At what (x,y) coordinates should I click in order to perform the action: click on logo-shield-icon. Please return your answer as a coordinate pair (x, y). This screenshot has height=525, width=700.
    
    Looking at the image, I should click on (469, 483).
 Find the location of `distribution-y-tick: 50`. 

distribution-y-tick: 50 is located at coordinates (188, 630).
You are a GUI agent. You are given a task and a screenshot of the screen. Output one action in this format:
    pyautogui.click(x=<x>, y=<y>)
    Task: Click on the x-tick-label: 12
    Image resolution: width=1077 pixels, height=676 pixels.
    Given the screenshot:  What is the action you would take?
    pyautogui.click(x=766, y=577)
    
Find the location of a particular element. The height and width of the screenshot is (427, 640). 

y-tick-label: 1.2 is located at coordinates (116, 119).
---
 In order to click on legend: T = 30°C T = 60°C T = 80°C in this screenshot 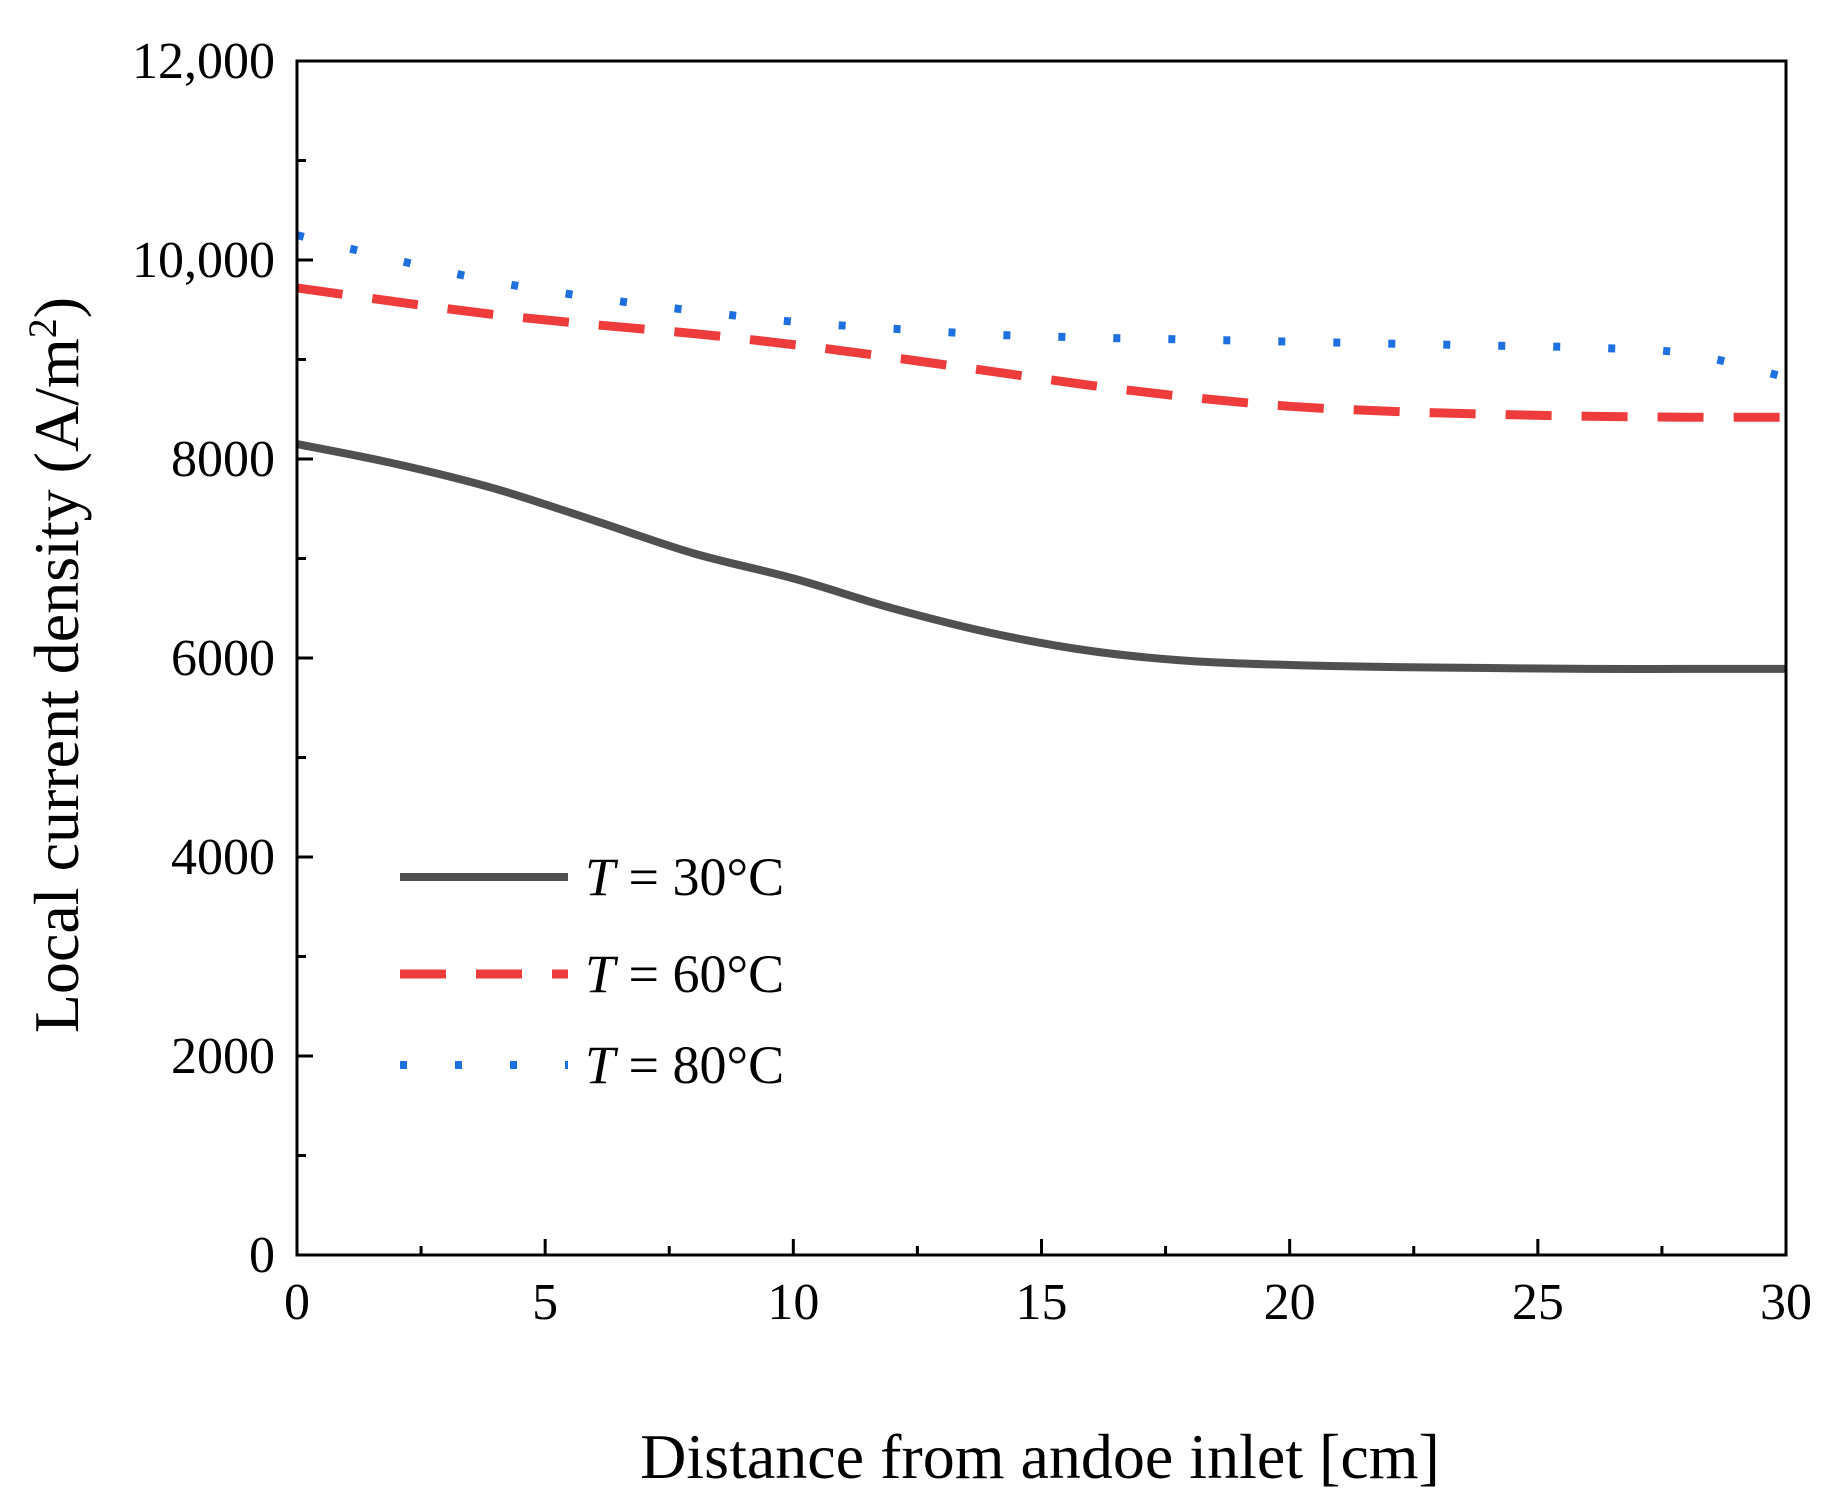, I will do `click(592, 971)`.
---
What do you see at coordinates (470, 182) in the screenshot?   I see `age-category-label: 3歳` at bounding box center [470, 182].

#### REQUEST:
Lay out the lines in the items above as a Markdown table with the columns Row and Line, from the line with "Find the location of a" up to and including the line with "y-tick-label: 1.2 is". Skip any blank lines.

#### EXERCISE RESULT:
| Row | Line |
|---|---|
| 1 | Find the location of a particular element. The height and width of the screenshot is (427, 640).  |
| 2 | y-tick-label: 1.2 is located at coordinates (116, 119). |